I don’t understand pink sports equipment. Actually, I do understand it — and I don’t like it. I hate how pink baseball gloves and pink shin guards and pink basketballs limit who can (and by can, I mean “likely will”) play with them. Pink is meant to segregate kids, to ensure boys don’t go roughing up the deliciously delicate little pink-mitted girls. There’s something so mocking about, say, a pink hockey stick. It’s like, “ha, ha, check it out … a girl playing hockey. A girl!”
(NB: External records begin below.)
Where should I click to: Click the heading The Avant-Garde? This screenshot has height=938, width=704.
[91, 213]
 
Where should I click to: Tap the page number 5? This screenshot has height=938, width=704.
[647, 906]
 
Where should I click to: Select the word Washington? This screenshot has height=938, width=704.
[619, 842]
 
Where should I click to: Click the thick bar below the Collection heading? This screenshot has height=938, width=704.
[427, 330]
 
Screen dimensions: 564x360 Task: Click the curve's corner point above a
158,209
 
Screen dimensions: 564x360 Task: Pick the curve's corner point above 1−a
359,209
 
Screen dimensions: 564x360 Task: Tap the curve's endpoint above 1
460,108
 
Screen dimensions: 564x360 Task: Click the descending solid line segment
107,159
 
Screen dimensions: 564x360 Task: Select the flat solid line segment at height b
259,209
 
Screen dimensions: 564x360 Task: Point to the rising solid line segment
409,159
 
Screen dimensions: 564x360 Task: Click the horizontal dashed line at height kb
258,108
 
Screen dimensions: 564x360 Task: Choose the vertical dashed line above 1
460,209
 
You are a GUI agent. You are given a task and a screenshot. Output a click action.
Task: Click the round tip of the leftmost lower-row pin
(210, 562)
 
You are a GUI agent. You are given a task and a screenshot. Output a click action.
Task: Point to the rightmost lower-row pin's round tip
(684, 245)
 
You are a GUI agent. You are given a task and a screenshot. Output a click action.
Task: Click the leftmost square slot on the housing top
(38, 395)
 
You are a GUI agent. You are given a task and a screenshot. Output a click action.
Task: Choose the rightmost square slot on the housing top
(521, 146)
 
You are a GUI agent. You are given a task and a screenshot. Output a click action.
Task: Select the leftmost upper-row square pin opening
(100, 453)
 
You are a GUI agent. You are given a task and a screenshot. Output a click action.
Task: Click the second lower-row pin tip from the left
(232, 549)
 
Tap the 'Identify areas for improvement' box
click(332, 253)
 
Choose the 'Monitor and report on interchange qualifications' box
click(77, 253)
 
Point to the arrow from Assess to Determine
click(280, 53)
So I love — just love! — St. Louis Athletica goalkeeper Hope Solo’s reaction to a pink soccer jersey that had been specially designed by Puma for the Women’s Professional Soccer league’s first season.
She wouldn’t wear it.
From the August Atlantic monthly:
“They go and make this padded goalkeeper jersey and it’s hot pink—it just looks girly, it looks juvenile, it doesn’t look professional,” she told me one afternoon as we sat on a bench in an empty Harvard Stadium, where her team had just finished practicing for its game the next day against the Boston Breakers. “And so I said, There’s no way in hell I’m wearing this.'”
Uniform pickiness, according to the article, isn’t Solo’s only bad-girl trait. The player, who has been called the world’s greatest goalkeeper, is a loudmouth, showboat, jerk of an athlete who swaggers and a makes her teammates mad and is bringing a bit of edge to women’s soccer, which, let’s face it, sorely needs it.
Solo knows she rubs a lot of people the wrong way but doesn’t see why she should stop. Cocky male professional athletes are more than tolerated by their organizations. And no matter how bad they get, they always seems to have a large fan base. Solo gets that. She doesn’t need people to like her.
“For some reason, people want to think that we’re girls next door, who all get along and go shopping at the mall together,” she told me. “Treat us like professional athletes.”
Finally, a bad girl who gets attention for something besides a drug problem, pole dancing or going pantsless!
Ha, ha, a girl getting booed. A girl!